As such, we considered the possibility that maybe there was something to the much-heralded link between staying at home and increased intercourse after all? However, another striking characteristic of cities that implemented longer lockdowns was that they had considerably less severe pandemic outbreaks with much lower numbers of mortality.
Therefore, another possible explanation was that lockdowns only increased birth rates because they reduced the negative effects that a strong pandemic outbreak had on people’s decision to have babies. To control for that we considered the strength of pandemic outbreak in our statistical models. After doing so, the net effect of lockdowns on fertility rate was negative – meaning less babies were born as a direct consequence of lockdowns, beyond their effects on pandemic strength.
Coming back to the current pandemic, the first data-based insights on what to expect come from surveys and from google search data. Surveys conducted in March and April of 2020 in France, Germany, Spain, Italy, and the UK showed that people aged 18–34 were increasingly planning to postpone or abandon their childbearing plans for 2020. In Italy, where the outbreak was particularly strong, only 26% of individuals that planned to get pregnant in 2020 said they still had those plans, with 37% planning to postpone and 37% saying they had abandoned their child plans. In France only 14% reported abandoning the child plans but 51% did report that they would postpone them if possible. 6.

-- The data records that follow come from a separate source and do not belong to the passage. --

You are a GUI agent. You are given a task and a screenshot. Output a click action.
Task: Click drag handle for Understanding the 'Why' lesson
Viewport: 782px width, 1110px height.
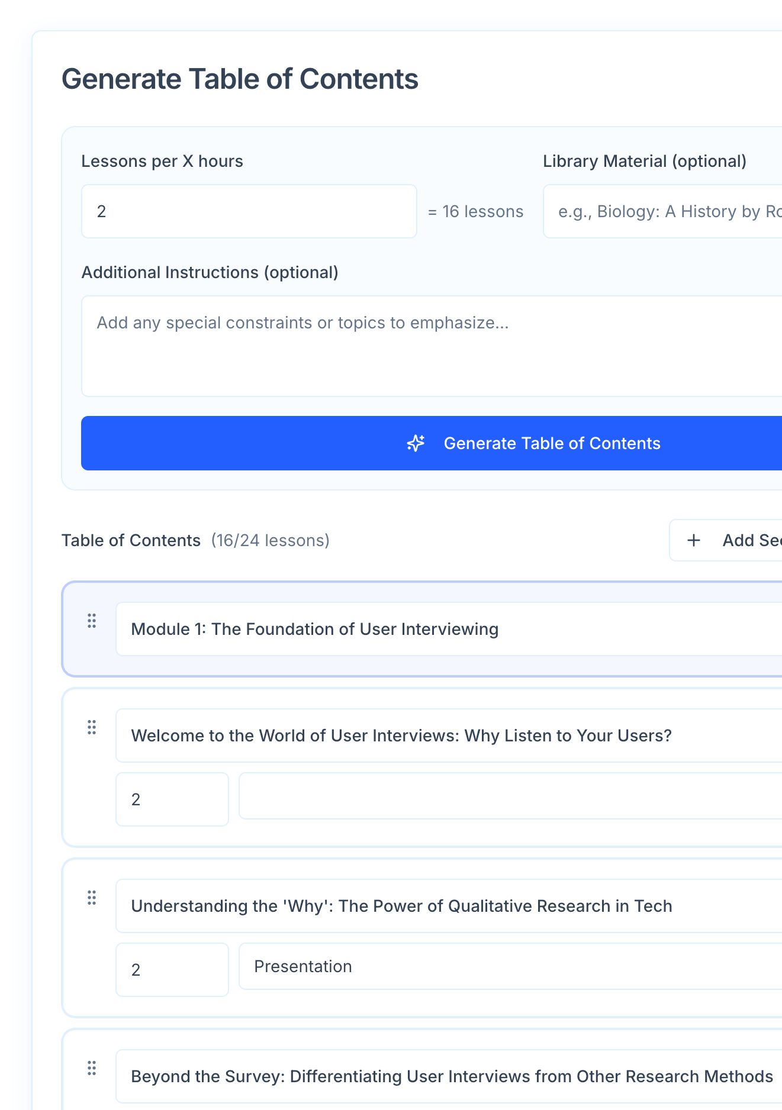[x=92, y=898]
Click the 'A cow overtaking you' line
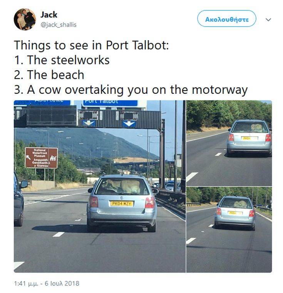Screen dimensions: 283x293 click(131, 90)
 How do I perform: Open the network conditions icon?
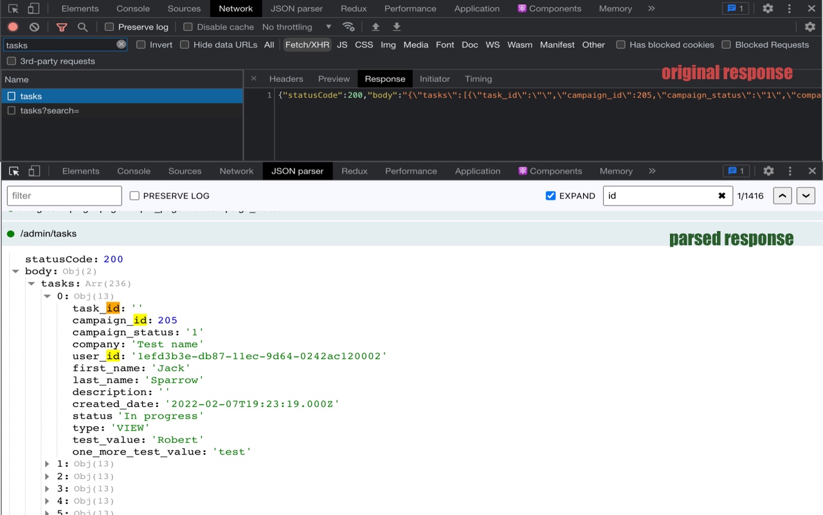[x=349, y=27]
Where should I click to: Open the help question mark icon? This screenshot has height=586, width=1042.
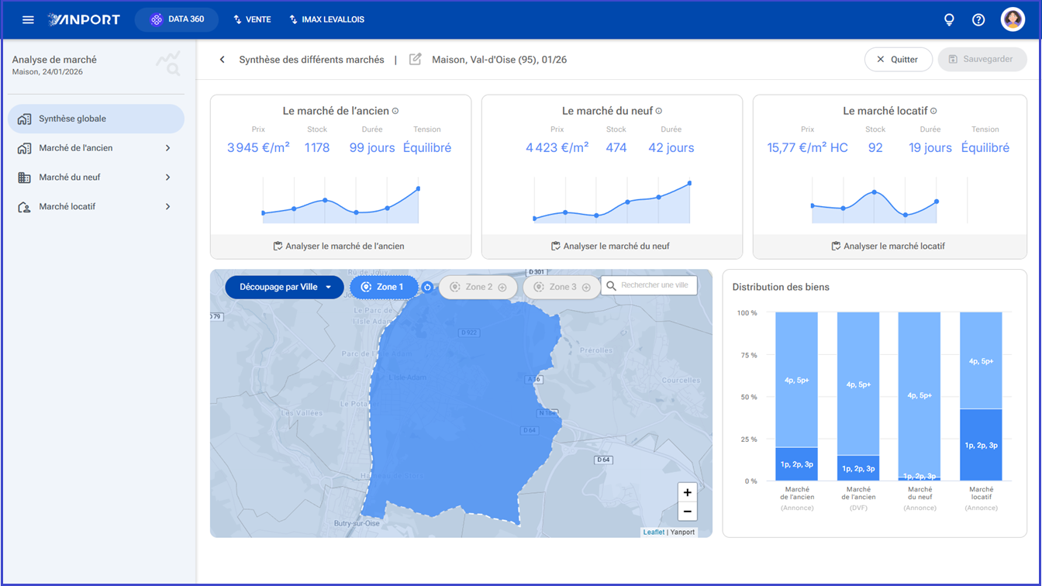pyautogui.click(x=978, y=19)
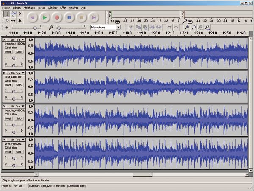This screenshot has height=191, width=254.
Task: Click the Undo arrow icon
Action: [x=169, y=27]
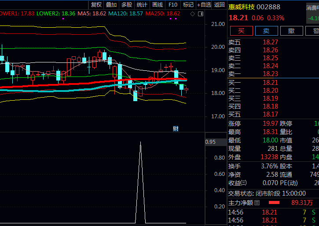319x226 pixels.
Task: Open the 标记 mark tool
Action: tap(188, 5)
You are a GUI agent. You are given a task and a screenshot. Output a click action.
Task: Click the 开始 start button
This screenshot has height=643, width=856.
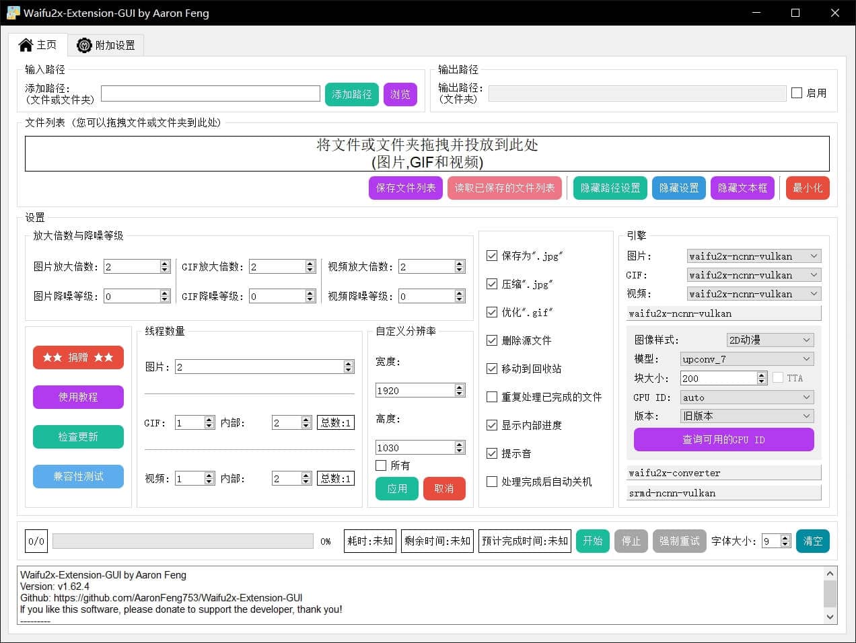(x=592, y=541)
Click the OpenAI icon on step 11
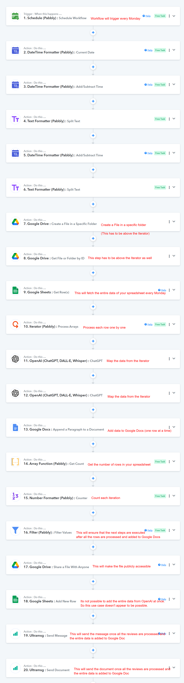Viewport: 184px width, 683px height. pyautogui.click(x=15, y=359)
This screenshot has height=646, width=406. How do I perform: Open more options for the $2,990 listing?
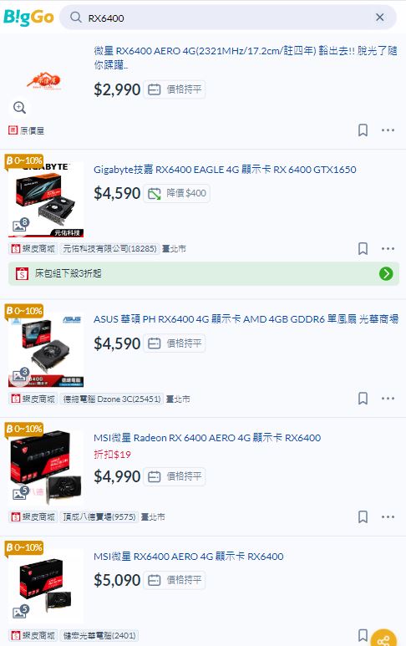[388, 130]
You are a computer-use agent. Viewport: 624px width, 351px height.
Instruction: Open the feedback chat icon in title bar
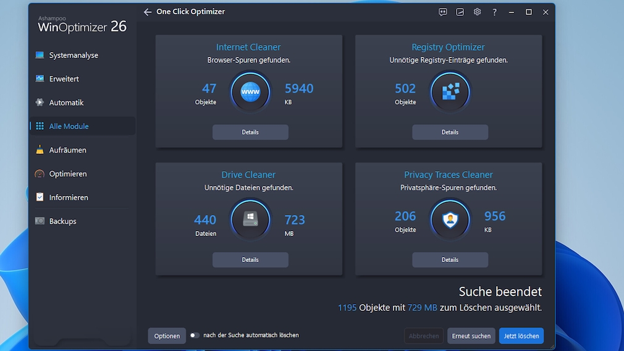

Another approach was to use Google Searches. It is possible to predict fertility rates based on the frequency of common search terms, such as “ovulation”, “pregnancy test” and “morning sickness” amongst others. When this analysis was applied to the United States, this type of model foresees a fertility drop of 15% for the coming months. 7.
Finally, we are also starting to get a first glance at fertility data from 2020 and, in doing so, we see that they support the baby bust hypothesis. In France there was a fertility drop of 2% for the year and in the U.S. one of 3.8%, which however was 8% for the month of December, when the pandemic effects started to really show 8.
Many questions remain. Did stay-at-home orders and school closures have an additional effect that was independent of the pandemic this time around? Did economic aid, in the places where it was available, reassure people to continue their family planning and thereby cushion the fertility drop? Will the predicted economic boom following the Covid crisis lead to catchup fertility, making up for the foregone births? As researchers continue to evaluate these questions, for the short-term we must contend with a world in which less babies are one of the many consequences the virus has had on our lives.